Does the graph show a linear equation? Why or why not?

[link] contains real data for the first two decades of AIDS reporting.

Year |
# AIDS cases diagnosed |
# AIDS deaths |

Pre-1981 | 91 | 29 |

1981 | 319 | 121 |

1982 | 1,170 | 453 |

1983 | 3,076 | 1,482 |

1984 | 6,240 | 3,466 |

1985 | 11,776 | 6,878 |

1986 | 19,032 | 11,987 |

1987 | 28,564 | 16,162 |

1988 | 35,447 | 20,868 |

1989 | 42,674 | 27,591 |

1990 | 48,634 | 31,335 |

1991 | 59,660 | 36,560 |

1992 | 78,530 | 41,055 |

1993 | 78,834 | 44,730 |

1994 | 71,874 | 49,095 |

1995 | 68,505 | 49,456 |

1996 | 59,347 | 38,510 |

1997 | 47,149 | 20,736 |

1998 | 38,393 | 19,005 |

1999 | 25,174 | 18,454 |

2000 | 25,522 | 17,347 |

2001 | 25,643 | 17,402 |

2002 | 26,464 | 16,371 |

Total |
802,118 |
489,093 |

Use the columns “year” and “# AIDS cases diagnosed. Why is “year” the independent variable and “# AIDS cases diagnosed.” the dependent variable (instead of the reverse)?

The number of AIDS cases depends on the year. Therefore, year becomes the independent variable and the number of AIDS cases is the dependent variable.

*Use the following information to answer the next two exercises*. A specialty cleaning company charges an equipment fee and an hourly labor fee. A linear equation that expresses the total amount of the fee the company charges for each session is *y* = 50 + 100*x*.

What are the independent and dependent variables?

What is the *y*-intercept and what is the slope? Interpret them using complete sentences.

The *y*-intercept is 50 (*a* = 50). At the start of the cleaning, the company charges a one-time fee of 💲50 (this is when *x* = 0). The slope is 100 (*b* = 100). For each session, the company charges 💲100 for each hour they clean.

*Use the following information to answer the next three questions*. Due to erosion, a river shoreline is losing several thousand pounds of soil each year. A linear equation that expresses the total amount of soil lost per year is *y* = 12,000*x*.

What are the independent and dependent variables?

How many pounds of soil does the shoreline lose in a year?

12,000 pounds of soil

What is the *y*-intercept? Interpret its meaning.

*Use the following information to answer the next two exercises*. The price of a single issue of stock can fluctuate throughout the day. A linear equation that represents the price of stock for Shipment Express is *y* = 15 – 1.5*x* where *x* is the number of hours passed in an eight-hour day of trading.

**Complete the following**
**a.** In the linear equations exercises, swap "soil" for "sediment" throughout the passage from "The *y*-intercept is" up to and including "lose in a year?", and write out the changed passage.
**b.** Using the linear equations exercises, answer yes or no to each statement and quote the words that decide it: (i) The slope of the cleaning company's equation is 100. (ii) The shoreline loses 15,000 pounds of soil in a year. (iii) In the stock price equation, x counts hours passed in an eight-hour day of trading.
Work from the linear equations exercises alone.

**Dataset records**
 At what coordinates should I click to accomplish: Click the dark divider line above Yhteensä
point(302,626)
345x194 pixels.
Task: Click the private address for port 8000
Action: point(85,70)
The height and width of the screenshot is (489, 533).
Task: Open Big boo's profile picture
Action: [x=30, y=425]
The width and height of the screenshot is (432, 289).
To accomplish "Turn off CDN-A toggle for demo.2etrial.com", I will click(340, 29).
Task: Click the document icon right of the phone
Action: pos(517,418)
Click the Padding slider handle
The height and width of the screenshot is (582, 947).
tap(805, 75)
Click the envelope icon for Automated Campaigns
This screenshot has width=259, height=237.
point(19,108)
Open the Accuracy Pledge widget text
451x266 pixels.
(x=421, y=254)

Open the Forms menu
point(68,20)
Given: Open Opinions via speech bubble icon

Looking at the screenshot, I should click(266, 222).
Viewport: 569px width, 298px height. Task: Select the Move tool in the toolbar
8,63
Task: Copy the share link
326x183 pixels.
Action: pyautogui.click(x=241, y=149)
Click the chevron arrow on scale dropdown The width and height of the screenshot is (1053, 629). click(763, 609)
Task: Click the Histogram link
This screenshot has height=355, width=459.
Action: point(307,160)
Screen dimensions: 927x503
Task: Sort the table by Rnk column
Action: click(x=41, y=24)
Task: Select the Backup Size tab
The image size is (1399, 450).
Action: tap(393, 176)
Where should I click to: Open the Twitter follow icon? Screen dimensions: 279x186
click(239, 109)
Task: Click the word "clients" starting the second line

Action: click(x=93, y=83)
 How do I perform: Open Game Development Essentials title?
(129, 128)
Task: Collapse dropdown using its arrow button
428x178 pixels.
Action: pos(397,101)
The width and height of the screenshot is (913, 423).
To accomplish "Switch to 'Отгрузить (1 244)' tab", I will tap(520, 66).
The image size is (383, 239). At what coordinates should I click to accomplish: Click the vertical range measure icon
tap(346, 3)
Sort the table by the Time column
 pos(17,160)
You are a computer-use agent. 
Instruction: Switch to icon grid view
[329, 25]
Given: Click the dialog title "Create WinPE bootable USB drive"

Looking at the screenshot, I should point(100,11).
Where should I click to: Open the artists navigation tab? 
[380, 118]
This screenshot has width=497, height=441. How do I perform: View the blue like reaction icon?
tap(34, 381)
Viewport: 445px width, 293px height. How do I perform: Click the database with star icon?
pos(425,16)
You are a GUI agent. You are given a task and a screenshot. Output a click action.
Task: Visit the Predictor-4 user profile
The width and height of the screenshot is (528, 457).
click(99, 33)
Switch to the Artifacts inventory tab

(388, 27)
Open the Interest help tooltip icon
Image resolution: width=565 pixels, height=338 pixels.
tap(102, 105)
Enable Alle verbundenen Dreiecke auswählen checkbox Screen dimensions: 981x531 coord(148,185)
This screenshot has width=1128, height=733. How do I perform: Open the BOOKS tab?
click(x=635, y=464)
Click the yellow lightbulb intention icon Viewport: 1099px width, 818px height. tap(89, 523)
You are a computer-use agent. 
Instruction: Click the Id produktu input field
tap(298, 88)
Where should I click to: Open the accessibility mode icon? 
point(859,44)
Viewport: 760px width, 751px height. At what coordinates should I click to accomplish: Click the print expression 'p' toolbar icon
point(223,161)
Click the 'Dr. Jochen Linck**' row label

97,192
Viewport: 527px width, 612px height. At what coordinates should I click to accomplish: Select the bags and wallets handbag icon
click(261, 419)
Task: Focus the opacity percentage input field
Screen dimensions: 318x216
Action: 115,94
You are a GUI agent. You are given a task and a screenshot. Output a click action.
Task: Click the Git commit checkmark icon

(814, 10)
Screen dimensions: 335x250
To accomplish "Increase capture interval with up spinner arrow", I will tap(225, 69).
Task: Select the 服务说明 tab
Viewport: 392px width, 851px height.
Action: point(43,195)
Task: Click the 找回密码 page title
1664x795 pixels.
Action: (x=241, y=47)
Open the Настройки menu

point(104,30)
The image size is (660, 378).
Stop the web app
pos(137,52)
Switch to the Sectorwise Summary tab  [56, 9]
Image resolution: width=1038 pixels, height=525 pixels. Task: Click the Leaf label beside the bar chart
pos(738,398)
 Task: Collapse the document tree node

**Answers to the exercise**
**a.**
The *y*-intercept is 50 (*a* = 50). At the start of the cleaning, the company charges a one-time fee of 💲50 (this is when *x* = 0). The slope is 100 (*b* = 100). For each session, the company charges 💲100 for each hour they clean.

*Use the following information to answer the next three questions*. Due to erosion, a river shoreline is losing several thousand pounds of sediment each year. A linear equation that expresses the total amount of sediment lost per year is *y* = 12,000*x*.

What are the independent and dependent variables?

How many pounds of sediment does the shoreline lose in a year?

**b.**
(i) Yes: "The slope is 100"
(ii) No: "12,000 pounds of soil"
(iii) Yes: "the number of hours passed in an eight-hour day of trading"